Andrzej Górski czuł do Zygmunta Lechickiego autentyczne obrzydzenie. Mały, trzęsący gaciami facet pracował z nim od październikowego przełomu w pięćdziesiątym szóstym. Wiedział za dużo, by można było się go pozbyć. Może nawet miał na niego jakiegoś haka, którego trzeba stępić, póki nie wbije się boleśnie w ciało. Żeby się uwolnić od przykrych myśli, Górski schylił się pod dębowe biurko. Otworzył drzwiczki i sięgnął po flaszkę czystej. Opukał lak scyzorykiem i wybił korek, uderzając z wyczuciem dłonią w denko półlitrówki. Nie potrzebował szklanki. Klasowy, robotniczy rytuał przyswoił sobie tak samo, jak każdy zdrowy obywatel kraju leżącego nad Wisłą.
W jego gardle zabulgotało i obezwładniające ciepło spłynęło do żołądka. Górski odczekał chwilę. Przymknął oczy i wlał do ust kolejną porcję siwuchy. Tym razem lekarstwo przyniosło odwrotny skutek. Policzki pokryte ostrym zarostem podeszły krwią, bo kpina w głosie Zygmunta Lechickiego zabolała go jak wbity pod żebra nóż. Przypomniał sobie zaskakujący sygnał, który wysyłało ciało karaczana. W czasie krótkiej rozmowy jego podwładny był nienaturalnie spięty, jakby kogoś – a może czegoś – się lękał.
Od pewnego czasu bawiło go odgadywanie gry ciała u ludzi. W tramwaju, na ulicy albo nawet na zebraniach aktywu partyjnego analizował postawy, ruchy, spojrzenia, gesty i słowa. Ostatnio eksperymentował na Lechickim, starając się wprowadzić go w zakłopotanie. Kurdupel przyjmował otwartą lub zamkniętą postawę ciała, nieświadomie dopasowując się do jego poleceń jak muzyk w orkiestrze do dyrygenta. Na twarzy podwładnego pod maską zadowolenia czaił się obrzydliwy strach.

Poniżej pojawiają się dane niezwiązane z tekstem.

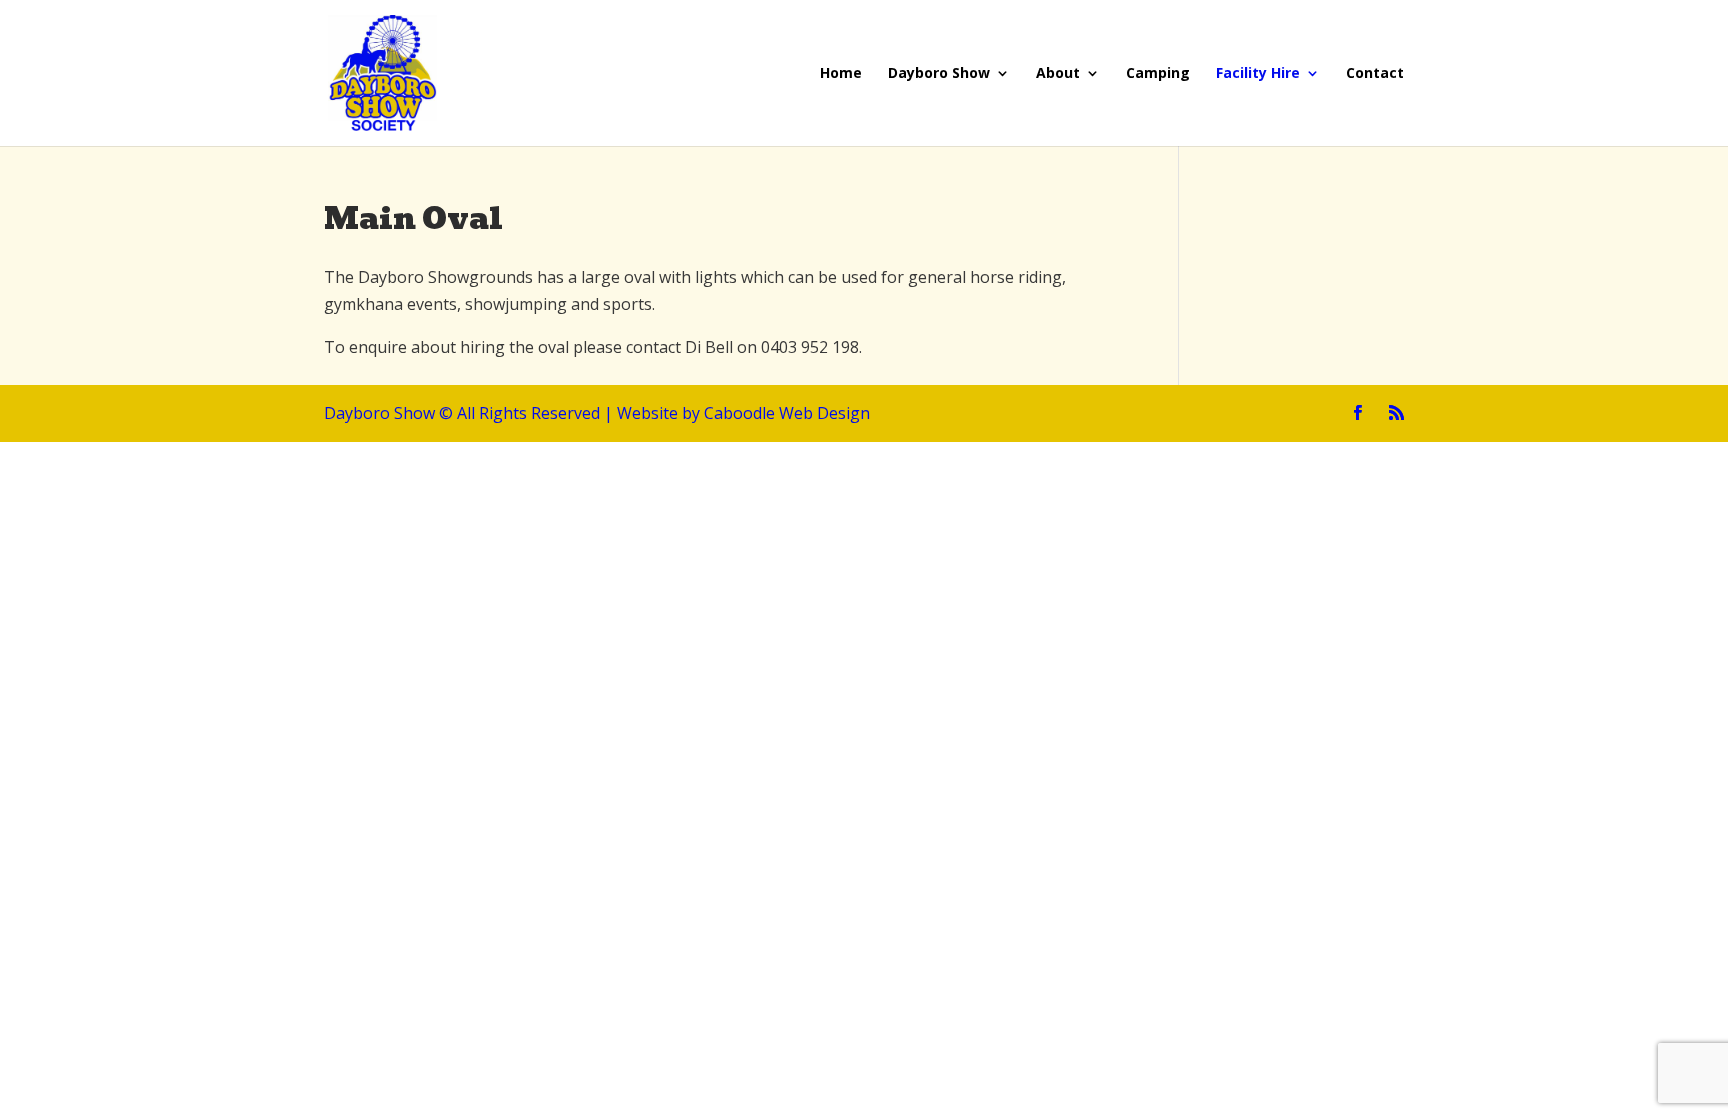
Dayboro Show (939, 74)
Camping (1158, 74)
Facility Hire (1258, 74)
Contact (1375, 74)
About (1058, 74)
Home (841, 74)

Górski odstawił flaszkę i sięgnął do kieszeni marynarki po kartonowe pudełeczko z rysunkiem rosyjskiego ludowego instrumentu. Uniósł pokrywkę. Schwycił śliski stalowy drut. Rozwinął go na blacie i przeciągnął z czułością między opuszkami palców, następnie błyskawicznie zwinął i pieczołowicie ułożył w pudełeczku, jakby odgrywał tajemniczy rytuał.
Po tym ćwiczeniu uśmiechnął się do siebie zagadkowo. Był ogromnie ciekaw, jaki przekaz odebrałby Lechicki, widząc jego niewinną zabawę. Ciało w odróżnieniu od języka nigdy nie kłamie.
25 maja 1968 r., Warszawa
W ten wyjątkowo chłodny dzień dokuczliwa mżawka wisiała nad stolicą Polski, fundując warszawiakom przygnębiającą szarość.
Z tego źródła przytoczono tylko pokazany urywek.